Your goal:
Your task is to copy every entry exactly.

Excerpted records:

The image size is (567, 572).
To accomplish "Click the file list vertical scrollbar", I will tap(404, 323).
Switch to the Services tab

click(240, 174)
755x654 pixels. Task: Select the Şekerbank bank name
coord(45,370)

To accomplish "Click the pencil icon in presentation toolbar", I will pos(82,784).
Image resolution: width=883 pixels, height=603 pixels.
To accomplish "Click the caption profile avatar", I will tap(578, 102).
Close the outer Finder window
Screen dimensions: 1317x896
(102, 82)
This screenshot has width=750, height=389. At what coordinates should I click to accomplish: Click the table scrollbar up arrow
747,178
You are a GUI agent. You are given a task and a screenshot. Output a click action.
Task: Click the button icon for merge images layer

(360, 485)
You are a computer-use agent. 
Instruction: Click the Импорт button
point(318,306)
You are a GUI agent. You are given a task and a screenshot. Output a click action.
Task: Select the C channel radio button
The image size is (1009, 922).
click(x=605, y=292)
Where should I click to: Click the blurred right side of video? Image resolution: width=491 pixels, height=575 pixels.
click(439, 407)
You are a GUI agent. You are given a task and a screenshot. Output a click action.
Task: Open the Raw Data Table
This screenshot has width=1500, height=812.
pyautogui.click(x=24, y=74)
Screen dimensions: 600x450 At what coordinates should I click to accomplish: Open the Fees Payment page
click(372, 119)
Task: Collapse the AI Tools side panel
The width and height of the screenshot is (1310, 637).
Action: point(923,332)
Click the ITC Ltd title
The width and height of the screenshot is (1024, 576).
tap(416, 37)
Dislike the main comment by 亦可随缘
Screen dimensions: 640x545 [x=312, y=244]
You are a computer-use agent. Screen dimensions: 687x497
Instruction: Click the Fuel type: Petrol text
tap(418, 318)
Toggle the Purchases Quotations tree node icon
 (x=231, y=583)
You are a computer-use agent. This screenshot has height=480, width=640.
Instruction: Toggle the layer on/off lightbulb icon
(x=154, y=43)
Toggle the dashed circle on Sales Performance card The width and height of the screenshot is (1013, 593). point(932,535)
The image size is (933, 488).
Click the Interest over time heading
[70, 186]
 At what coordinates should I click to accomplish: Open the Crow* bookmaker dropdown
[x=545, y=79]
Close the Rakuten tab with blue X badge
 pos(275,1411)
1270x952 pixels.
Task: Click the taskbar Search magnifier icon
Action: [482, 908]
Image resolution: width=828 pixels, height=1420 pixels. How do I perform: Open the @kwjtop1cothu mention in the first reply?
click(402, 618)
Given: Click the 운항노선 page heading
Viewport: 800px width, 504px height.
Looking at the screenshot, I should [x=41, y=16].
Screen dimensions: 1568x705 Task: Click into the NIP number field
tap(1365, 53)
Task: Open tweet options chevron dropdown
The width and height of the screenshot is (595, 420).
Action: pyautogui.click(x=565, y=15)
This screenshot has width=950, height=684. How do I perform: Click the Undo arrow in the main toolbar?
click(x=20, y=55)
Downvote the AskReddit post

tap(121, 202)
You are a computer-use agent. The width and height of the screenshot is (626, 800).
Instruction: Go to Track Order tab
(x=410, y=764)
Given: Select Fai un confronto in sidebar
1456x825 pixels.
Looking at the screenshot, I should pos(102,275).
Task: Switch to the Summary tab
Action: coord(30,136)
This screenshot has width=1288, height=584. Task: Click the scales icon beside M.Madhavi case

Exercise answer:
The image size is (567, 572).
To accomplish "Click the file list vertical scrollbar", I will tap(404, 323).
Switch to the Services tab

click(240, 174)
755x654 pixels. Task: Select the Şekerbank bank name
coord(45,370)

To accomplish "Click the pencil icon in presentation toolbar", I will pos(82,784).
Image resolution: width=883 pixels, height=603 pixels.
To accomplish "Click the caption profile avatar", I will tap(578, 102).
Close the outer Finder window
Screen dimensions: 1317x896
(102, 82)
This screenshot has width=750, height=389. At what coordinates should I click to accomplish: Click the table scrollbar up arrow
747,178
You are a GUI agent. You are given a task and a screenshot. Output a click action.
Task: Click the button icon for merge images layer

(360, 485)
You are a computer-use agent. 
Instruction: Click the Импорт button
point(318,306)
You are a GUI agent. You are given a task and a screenshot. Output a click action.
Task: Select the C channel radio button
The image size is (1009, 922).
click(x=605, y=292)
Where should I click to: Click the blurred right side of video? Image resolution: width=491 pixels, height=575 pixels.
click(439, 407)
You are a GUI agent. You are given a task and a screenshot. Output a click action.
Task: Open the Raw Data Table
This screenshot has width=1500, height=812.
pyautogui.click(x=24, y=74)
Screen dimensions: 600x450 At what coordinates should I click to accomplish: Open the Fees Payment page
click(372, 119)
Task: Collapse the AI Tools side panel
The width and height of the screenshot is (1310, 637).
Action: point(923,332)
Click the ITC Ltd title
The width and height of the screenshot is (1024, 576).
tap(416, 37)
Dislike the main comment by 亦可随缘
Screen dimensions: 640x545 [x=312, y=244]
You are a computer-use agent. Screen dimensions: 687x497
Instruction: Click the Fuel type: Petrol text
tap(418, 318)
Toggle the Purchases Quotations tree node icon
 (x=231, y=583)
You are a computer-use agent. This screenshot has height=480, width=640.
Instruction: Toggle the layer on/off lightbulb icon
(x=154, y=43)
Toggle the dashed circle on Sales Performance card The width and height of the screenshot is (1013, 593). point(932,535)
The image size is (933, 488).
Click the Interest over time heading
[70, 186]
 At what coordinates should I click to accomplish: Open the Crow* bookmaker dropdown
[x=545, y=79]
Close the Rakuten tab with blue X badge
 pos(275,1411)
1270x952 pixels.
Task: Click the taskbar Search magnifier icon
Action: [482, 908]
Image resolution: width=828 pixels, height=1420 pixels. How do I perform: Open the @kwjtop1cothu mention in the first reply?
click(402, 618)
Given: Click the 운항노선 page heading
Viewport: 800px width, 504px height.
Looking at the screenshot, I should [x=41, y=16].
Screen dimensions: 1568x705 Task: Click into the NIP number field
tap(1365, 53)
Task: Open tweet options chevron dropdown
The width and height of the screenshot is (595, 420).
Action: pyautogui.click(x=565, y=15)
This screenshot has width=950, height=684. How do I perform: Click the Undo arrow in the main toolbar?
click(x=20, y=55)
Downvote the AskReddit post

tap(121, 202)
You are a computer-use agent. The width and height of the screenshot is (626, 800).
Instruction: Go to Track Order tab
(x=410, y=764)
Given: Select Fai un confronto in sidebar
1456x825 pixels.
Looking at the screenshot, I should pos(102,275).
Task: Switch to the Summary tab
Action: coord(30,136)
This screenshot has width=1288, height=584. Task: Click the scales icon beside M.Madhavi case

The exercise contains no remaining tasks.